Picmim protects your content, connected accounts, media, and collaboration workflows with encryption, workspace isolation, and limited access controls.
We protect access to it and only use it to provide Picmim features, support, security, and service operation.
Picmim uses HTTPS/TLS for browser and platform connections. Sensitive connected-account tokens are encrypted at rest using application encryption, and AI conversation storage or sensitive message handling uses encryption where implemented.
Your workspace data is encrypted and access-controlled. When a post is ready to publish, Picmim decrypts the scheduled content server-side only for the publishing workflow, then sends it securely to the selected social platform.
Workspace access is scoped across core flows. Media and folders are resolved inside the current workspace, and workspace membership checks protect team boundaries.

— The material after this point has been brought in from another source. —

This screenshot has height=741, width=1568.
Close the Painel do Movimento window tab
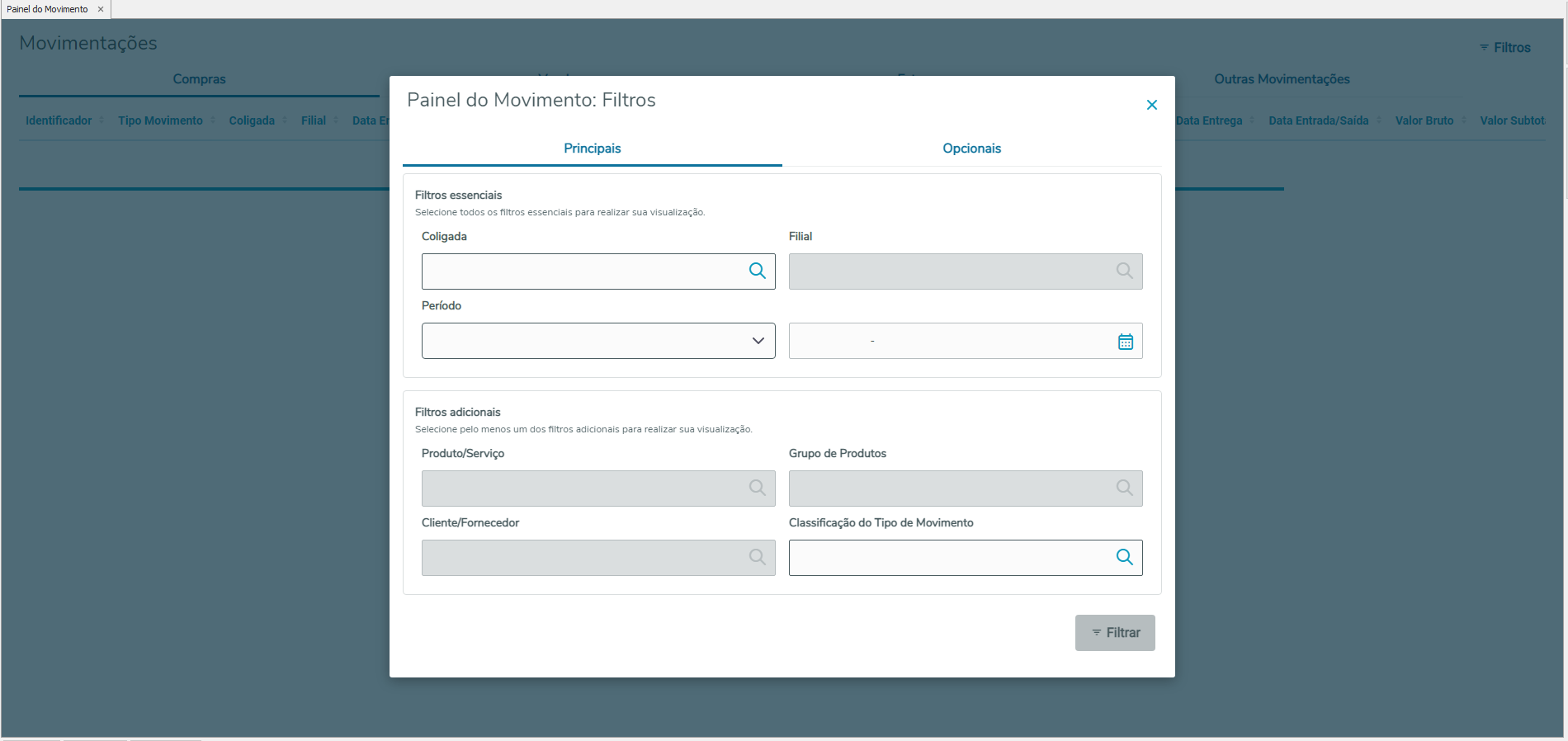pyautogui.click(x=101, y=9)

Picmim uses authenticated app sessions, API authentication, and workspace access middleware to keep private account and team areas separated.

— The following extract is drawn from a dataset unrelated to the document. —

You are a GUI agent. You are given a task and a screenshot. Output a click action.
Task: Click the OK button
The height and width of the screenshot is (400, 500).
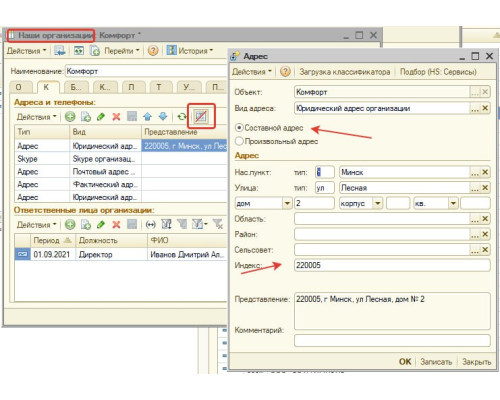[x=405, y=362]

Your workspace data is only available inside authorized workspace access flows. Picmim does not sell your data, and operational access is limited to what is needed for support, security, and service operation.
Social account access tokens are hidden from normal model output and stored through encrypted casts. Publishing and analytics flows use those tokens only to operate the connected social accounts you authorize.
Security headers include content security policy, frame protection, content type protection, HSTS, referrer policy, and permissions policy.
Important workflows use structured request validation. API, chat, streaming, and OAuth routes use rate limiting to reduce abuse and protect availability.
Application errors, queue failures, security events, and analytics activity are logged for operational review, with Sentry support for issue visibility.
Security is treated as a live practice. Current hardening notes include continued work on upload throttling, backup documentation, and operational runbooks.